Horsfall hired Goodluck Jonathan, later a president of Nigeria, for OMPADEC, Jonathan's first public service job. On 22 February 1996, the OMPADEC Board was dissolved.

Horsfall and the OMPADEC commissioners were removed based on claims by the Abacha government of widespread non-performance by contractors; the government claimed these contractors received mobilization money but failed to perform satisfactorily. This followed a prolonged campaign of calumny mounted by Dr. Junaid, the fiery advocate of northern supremacy who Horsfall forcefully removed from the OMPADEC Board in 1995. In defence of his role and integrity, Horsfall claimed with authentic figures and statistics from the Central Bank of Nigeria (CBN) that during his three years of service in OMPADEC, the commission had received only 11.48 billion naira approximately $133,488,372 from government through monthly disbursements from the Central Bank of Nigeria (CBN) and that with this paltry sum he had performed a near miracle by dotting the whole of the nine oil-producing states with several on-going, medium and major projects and actually completed and commissioned 102 such projects and put them in use by the various communities throughout those oil-producing states.

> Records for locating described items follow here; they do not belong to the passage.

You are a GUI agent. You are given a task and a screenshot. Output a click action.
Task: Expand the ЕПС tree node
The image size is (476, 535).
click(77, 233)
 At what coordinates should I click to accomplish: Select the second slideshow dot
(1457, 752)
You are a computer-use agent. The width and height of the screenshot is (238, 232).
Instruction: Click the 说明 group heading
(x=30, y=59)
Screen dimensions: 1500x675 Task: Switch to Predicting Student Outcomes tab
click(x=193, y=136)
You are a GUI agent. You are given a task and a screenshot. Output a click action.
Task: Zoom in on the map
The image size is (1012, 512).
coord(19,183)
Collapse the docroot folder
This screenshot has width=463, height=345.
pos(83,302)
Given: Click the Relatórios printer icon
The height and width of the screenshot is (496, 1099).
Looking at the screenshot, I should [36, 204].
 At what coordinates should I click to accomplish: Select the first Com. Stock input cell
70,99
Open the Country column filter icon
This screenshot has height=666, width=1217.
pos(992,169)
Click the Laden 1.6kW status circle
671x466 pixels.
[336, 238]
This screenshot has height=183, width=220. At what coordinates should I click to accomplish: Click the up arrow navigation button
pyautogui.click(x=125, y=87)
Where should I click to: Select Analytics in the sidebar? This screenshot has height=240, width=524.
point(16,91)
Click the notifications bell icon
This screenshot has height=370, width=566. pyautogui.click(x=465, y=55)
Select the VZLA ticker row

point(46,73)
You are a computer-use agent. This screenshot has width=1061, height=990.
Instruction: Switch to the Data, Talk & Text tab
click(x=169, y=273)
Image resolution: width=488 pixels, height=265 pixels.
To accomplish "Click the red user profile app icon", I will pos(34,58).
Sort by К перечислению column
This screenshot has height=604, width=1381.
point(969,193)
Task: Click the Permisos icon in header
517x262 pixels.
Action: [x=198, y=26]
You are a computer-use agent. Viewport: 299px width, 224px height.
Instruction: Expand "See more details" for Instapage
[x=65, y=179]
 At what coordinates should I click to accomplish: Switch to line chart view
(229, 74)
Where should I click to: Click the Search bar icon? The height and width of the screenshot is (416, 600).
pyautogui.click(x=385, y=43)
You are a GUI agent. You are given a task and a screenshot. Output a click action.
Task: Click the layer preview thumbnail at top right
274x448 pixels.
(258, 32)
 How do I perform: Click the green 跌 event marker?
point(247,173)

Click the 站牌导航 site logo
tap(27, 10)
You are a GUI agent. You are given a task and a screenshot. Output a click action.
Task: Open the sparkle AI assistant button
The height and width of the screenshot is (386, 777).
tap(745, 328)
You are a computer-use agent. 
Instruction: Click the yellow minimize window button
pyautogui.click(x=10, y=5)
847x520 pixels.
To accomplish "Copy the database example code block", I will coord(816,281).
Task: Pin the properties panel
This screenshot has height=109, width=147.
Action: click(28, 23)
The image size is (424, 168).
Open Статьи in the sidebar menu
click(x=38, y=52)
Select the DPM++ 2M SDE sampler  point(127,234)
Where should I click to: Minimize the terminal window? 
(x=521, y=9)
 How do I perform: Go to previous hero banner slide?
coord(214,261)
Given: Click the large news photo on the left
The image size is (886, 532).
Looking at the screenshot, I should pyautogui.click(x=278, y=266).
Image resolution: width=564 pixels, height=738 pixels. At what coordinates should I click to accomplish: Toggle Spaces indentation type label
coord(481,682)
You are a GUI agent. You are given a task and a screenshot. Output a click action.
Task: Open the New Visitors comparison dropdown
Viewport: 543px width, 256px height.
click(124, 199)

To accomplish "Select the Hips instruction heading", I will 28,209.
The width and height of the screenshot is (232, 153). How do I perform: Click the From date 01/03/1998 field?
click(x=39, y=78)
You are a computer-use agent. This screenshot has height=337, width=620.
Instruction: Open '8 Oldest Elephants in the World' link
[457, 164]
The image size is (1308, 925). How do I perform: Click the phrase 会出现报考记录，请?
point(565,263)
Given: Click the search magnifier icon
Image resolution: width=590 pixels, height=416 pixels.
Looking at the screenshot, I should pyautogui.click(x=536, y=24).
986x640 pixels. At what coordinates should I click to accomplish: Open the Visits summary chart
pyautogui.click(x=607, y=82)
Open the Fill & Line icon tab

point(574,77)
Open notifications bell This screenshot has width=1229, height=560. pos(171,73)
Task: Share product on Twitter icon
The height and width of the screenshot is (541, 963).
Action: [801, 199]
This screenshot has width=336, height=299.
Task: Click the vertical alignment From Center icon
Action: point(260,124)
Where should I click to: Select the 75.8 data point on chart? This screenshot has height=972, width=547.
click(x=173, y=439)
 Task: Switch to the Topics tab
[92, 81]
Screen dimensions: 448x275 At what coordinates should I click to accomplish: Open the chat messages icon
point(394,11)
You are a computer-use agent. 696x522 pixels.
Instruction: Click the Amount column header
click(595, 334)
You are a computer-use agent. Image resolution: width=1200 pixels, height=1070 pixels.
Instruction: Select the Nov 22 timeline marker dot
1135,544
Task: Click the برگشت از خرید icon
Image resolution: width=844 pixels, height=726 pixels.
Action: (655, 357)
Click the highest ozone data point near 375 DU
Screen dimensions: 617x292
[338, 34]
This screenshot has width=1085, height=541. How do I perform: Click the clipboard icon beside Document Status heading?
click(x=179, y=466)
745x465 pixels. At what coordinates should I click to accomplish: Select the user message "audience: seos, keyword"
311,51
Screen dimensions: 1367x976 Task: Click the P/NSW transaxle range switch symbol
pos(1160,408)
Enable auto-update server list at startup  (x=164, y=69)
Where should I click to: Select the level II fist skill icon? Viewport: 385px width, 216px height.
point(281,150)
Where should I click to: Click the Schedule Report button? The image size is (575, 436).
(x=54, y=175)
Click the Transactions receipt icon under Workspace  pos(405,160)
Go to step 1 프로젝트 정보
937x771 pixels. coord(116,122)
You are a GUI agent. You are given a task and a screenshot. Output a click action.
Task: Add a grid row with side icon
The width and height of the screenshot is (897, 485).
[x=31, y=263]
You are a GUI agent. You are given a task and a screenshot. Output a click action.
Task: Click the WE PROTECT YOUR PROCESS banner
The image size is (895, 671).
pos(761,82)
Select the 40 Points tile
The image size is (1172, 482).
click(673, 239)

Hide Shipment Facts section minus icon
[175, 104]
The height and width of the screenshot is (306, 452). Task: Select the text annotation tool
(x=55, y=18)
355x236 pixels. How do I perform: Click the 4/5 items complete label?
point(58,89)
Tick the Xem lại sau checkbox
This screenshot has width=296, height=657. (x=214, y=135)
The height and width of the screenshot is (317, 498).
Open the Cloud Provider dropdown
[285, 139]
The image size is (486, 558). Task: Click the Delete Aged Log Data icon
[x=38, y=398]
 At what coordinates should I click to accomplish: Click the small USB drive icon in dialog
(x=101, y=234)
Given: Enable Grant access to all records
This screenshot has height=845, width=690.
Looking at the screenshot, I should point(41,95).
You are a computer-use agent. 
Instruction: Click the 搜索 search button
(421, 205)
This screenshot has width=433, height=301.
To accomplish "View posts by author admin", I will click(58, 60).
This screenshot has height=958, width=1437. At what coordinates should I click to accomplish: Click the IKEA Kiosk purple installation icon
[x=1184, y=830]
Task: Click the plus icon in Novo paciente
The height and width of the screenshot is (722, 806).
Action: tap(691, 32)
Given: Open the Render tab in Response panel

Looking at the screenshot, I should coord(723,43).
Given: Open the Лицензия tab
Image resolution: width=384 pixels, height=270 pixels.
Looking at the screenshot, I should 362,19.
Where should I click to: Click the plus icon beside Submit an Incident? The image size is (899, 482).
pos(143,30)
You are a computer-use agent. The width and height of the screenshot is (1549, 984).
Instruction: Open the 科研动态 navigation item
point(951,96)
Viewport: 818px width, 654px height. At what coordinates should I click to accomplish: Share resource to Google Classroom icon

Following the OMPADEC Commission's dissolution and the removal of Horsfall and his Board, five different investigation panels probed the allegations of corruption, uncompleted projects, and debts being owed by contractors to OMPADEC. These included a panel headed by the famous anti-corruption crusader Economics Professor Sam Aluko. None of these panels returned a verdict of corruption or improprieties on Horsfall.

=== Legal career ===
In 1997, he established his law firm, Horsfall and Company, a legal consultancy firm. He was chairman or a member of several federal constitutional review bodies, special adviser to President Olusegun Obasanjo on Niger Delta Development, rehabilitation of militant and delinquent Rivers State youth, a member of the Nigerian National Constitutional Conference 2014, and a member of its special committee of 50 "wise men."

== Death ==
Horsfall's death was announced on 11 September 2026. He was 84.